Abstract
We discuss a previously healthy adolescent male presenting with subacute neuropsychiatric issues, tremors, hyperreflexia, and hypertension. Laboratory studies revealed acute on chronic kidney disease. Additional investigations yielded a treatable late-onset inborn error of metabolism (IEM). Late-onset forms of IEMs may present very differently than early-onset disease manifestations (e.g., neuropsychiatric issues may be the predominant symptom), thus leading to the underrecognition of a treatable underlying etiology.
Keywords: cobalamin C deficiency, late-onset inborn error of metabolism
Plain language summary
An inborn error of metabolism presenting with subacute neuropsychiatric symptoms
In this report, we discuss a previously healthy boy who developed mental health problems, shaking, and high blood pressure. Tests showed he had kidney issues, and further investigations revealed a treatable genetic metabolic disorder that appeared later in life.

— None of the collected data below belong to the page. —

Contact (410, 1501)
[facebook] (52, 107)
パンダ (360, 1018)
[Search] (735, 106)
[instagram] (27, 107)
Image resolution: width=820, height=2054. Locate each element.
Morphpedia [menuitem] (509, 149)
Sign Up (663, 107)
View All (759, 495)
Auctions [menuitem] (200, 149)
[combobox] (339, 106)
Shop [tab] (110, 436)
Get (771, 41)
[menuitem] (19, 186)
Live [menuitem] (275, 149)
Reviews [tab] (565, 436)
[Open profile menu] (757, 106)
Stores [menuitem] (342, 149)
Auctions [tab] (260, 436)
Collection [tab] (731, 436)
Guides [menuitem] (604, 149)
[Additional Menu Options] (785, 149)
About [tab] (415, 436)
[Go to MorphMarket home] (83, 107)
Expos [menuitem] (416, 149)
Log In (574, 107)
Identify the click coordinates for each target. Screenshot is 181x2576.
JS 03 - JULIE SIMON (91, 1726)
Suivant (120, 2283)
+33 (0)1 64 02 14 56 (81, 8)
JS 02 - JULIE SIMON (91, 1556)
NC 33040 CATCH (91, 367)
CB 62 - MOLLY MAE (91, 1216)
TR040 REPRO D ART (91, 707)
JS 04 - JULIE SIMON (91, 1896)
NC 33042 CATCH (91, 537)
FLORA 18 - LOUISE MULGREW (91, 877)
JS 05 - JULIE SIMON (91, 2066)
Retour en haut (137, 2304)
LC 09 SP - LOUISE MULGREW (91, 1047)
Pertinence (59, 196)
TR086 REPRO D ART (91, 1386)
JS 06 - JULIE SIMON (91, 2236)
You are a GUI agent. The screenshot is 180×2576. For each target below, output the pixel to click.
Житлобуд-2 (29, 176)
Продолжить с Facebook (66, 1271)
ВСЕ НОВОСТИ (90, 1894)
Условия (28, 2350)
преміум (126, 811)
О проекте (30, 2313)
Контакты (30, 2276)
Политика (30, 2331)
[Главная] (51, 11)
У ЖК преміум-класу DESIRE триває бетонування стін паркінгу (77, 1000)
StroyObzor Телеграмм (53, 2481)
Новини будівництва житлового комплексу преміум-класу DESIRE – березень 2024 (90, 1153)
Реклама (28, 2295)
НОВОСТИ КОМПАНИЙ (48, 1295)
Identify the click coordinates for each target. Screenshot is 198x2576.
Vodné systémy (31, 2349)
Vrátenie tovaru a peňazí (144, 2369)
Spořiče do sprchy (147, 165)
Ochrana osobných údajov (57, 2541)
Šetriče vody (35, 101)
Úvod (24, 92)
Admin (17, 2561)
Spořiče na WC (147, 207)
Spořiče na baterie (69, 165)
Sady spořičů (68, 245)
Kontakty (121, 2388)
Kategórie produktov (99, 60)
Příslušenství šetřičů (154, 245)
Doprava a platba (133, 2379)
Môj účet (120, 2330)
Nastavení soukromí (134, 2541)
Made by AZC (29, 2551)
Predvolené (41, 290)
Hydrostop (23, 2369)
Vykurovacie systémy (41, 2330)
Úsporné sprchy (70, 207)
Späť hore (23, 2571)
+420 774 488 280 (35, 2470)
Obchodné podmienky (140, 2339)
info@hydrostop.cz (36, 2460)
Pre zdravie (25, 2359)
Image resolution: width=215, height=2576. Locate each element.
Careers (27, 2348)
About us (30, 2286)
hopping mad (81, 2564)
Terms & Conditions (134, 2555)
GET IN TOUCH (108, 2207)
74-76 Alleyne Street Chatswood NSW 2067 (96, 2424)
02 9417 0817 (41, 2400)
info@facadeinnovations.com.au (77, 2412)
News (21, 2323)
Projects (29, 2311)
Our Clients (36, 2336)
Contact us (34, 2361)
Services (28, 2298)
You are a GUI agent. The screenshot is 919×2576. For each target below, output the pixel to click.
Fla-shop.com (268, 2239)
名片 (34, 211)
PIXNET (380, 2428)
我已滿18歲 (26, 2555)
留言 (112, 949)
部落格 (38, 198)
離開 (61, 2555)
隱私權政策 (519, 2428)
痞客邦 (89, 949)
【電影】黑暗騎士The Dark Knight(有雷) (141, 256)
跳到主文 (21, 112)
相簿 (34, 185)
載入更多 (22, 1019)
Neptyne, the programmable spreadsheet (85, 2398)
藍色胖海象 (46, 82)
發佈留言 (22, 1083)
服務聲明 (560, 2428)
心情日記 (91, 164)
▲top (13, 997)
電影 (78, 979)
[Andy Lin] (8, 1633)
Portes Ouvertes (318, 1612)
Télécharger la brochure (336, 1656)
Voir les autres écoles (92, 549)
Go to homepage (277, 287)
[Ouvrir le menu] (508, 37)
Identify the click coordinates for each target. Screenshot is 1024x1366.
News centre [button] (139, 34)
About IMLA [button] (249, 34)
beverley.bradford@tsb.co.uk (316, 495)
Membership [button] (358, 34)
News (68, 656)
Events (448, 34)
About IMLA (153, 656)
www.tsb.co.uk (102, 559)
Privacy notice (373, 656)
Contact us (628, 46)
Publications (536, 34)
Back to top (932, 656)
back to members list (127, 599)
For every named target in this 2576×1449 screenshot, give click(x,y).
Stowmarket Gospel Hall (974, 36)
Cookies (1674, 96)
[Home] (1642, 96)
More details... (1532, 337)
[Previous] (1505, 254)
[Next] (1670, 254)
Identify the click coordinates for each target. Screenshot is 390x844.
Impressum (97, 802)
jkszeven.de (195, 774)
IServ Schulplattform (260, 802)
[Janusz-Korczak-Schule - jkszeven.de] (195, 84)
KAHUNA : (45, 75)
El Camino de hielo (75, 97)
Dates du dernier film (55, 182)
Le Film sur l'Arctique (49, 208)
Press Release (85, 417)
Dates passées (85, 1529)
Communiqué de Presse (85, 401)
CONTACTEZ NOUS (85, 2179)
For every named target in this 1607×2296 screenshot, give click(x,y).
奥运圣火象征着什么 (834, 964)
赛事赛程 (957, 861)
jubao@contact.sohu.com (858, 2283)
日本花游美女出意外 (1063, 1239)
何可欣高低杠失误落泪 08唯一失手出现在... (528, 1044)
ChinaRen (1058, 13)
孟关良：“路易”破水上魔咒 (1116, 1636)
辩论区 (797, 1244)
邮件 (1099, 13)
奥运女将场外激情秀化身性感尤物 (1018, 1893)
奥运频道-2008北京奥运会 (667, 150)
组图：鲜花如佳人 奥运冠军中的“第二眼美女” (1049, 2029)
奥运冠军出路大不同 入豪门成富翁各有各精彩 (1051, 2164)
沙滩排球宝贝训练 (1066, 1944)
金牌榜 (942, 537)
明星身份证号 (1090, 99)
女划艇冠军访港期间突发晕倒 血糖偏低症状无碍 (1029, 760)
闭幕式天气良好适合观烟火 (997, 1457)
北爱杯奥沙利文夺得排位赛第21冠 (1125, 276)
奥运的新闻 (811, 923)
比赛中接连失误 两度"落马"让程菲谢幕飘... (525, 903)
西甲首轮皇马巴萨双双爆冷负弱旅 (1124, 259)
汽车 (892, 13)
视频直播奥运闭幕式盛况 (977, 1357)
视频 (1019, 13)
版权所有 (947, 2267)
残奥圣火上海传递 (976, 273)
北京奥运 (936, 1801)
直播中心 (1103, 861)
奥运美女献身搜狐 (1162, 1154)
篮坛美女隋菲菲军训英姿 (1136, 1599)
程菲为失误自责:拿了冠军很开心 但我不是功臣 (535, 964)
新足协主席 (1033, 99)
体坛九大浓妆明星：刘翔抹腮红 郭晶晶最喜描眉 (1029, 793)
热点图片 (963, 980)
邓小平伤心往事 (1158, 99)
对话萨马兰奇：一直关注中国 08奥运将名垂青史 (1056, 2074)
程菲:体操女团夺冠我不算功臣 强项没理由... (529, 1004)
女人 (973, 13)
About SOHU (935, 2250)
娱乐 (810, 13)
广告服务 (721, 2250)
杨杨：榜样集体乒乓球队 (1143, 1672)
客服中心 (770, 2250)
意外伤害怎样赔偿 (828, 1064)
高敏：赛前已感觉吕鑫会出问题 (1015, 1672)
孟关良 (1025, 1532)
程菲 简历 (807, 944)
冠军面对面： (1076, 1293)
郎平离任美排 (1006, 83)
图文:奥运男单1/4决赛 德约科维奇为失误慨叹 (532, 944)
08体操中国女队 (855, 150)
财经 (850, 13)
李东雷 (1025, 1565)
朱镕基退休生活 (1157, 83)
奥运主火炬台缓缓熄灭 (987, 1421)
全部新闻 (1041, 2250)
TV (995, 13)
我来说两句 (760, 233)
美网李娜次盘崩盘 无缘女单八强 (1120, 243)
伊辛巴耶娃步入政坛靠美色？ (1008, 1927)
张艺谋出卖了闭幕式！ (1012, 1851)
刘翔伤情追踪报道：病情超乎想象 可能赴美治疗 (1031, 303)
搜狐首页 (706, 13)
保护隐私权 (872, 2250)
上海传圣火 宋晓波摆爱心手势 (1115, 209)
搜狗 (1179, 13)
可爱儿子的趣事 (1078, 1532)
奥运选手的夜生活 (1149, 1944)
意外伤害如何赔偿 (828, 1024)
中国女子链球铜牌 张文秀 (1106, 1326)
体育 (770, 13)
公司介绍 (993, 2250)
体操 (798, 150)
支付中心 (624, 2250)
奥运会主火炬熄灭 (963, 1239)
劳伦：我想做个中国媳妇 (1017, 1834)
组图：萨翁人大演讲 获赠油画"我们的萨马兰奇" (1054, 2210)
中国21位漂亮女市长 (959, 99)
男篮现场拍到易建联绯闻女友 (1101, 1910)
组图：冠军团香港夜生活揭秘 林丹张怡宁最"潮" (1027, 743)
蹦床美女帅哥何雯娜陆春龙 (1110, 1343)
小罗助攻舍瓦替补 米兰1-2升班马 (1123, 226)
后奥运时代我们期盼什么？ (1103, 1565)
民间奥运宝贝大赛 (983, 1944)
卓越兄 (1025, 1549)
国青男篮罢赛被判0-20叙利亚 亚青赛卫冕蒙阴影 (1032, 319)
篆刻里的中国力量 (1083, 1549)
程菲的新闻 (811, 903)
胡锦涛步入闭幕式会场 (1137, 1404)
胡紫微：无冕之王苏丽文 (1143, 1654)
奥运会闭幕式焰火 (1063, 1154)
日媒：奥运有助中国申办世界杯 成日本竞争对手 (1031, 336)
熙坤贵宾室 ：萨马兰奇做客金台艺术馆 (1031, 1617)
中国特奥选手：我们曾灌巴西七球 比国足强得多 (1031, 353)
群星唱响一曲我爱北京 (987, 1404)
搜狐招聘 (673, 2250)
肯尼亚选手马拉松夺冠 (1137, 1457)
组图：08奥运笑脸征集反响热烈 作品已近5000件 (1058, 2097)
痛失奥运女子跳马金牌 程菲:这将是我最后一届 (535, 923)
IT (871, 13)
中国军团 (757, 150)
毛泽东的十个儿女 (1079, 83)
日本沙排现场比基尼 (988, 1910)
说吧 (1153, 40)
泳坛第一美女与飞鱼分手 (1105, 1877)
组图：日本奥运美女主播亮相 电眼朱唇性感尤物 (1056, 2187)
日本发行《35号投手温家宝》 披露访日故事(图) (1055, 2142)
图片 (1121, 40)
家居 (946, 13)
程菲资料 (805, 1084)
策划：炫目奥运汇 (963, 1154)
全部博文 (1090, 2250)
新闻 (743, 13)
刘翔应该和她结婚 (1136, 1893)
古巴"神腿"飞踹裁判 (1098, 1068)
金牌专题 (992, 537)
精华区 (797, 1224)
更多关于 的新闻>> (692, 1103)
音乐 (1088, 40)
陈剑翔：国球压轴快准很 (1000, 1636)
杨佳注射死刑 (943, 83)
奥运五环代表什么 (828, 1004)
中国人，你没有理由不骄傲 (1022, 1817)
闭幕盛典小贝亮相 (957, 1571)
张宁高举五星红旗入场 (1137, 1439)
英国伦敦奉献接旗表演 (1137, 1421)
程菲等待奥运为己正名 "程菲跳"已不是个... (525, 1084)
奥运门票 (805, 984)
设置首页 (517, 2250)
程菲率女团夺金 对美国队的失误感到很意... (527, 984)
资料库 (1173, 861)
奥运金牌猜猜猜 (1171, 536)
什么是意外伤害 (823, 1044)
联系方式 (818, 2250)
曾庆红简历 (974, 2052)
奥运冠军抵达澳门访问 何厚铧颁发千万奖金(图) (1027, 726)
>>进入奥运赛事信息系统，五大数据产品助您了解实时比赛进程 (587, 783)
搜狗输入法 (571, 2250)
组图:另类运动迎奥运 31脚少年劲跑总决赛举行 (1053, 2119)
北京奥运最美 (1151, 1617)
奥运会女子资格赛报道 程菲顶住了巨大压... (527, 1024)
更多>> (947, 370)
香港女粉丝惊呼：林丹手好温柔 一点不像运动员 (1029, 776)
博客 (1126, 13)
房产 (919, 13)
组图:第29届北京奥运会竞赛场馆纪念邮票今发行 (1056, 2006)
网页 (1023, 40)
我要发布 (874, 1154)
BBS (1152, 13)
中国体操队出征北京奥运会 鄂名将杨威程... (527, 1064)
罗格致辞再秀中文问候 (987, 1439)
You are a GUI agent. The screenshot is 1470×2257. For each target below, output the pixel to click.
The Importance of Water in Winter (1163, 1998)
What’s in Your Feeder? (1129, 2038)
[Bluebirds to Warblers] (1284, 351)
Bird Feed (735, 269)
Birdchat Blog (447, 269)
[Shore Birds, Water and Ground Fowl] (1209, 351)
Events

Unlike early forms of this disorder, this late-onset version can present with mainly neuropsychiatric problems. Physicians need to be vigilant to look for a treatable cause behind such symptoms.
A previously healthy 15-year-old male was transferred to our emergency room from an inpatient mental health facility, where he was admitted due to altered mood and behavior. Parents reported an approximate 3-month history of poor sleep with insomnia and excessive daytime sleepiness. Two weeks before the presentation, the patient developed “decreased activity” and “down mood,” auditory hallucinations of symphonies playing, and paucity of speech, ultimately leading to an admission to the inpatient psychiatry unit. He was transferred to our hospital for further evaluation of the above psychiatric issues, abnormal renal function, and hypertension.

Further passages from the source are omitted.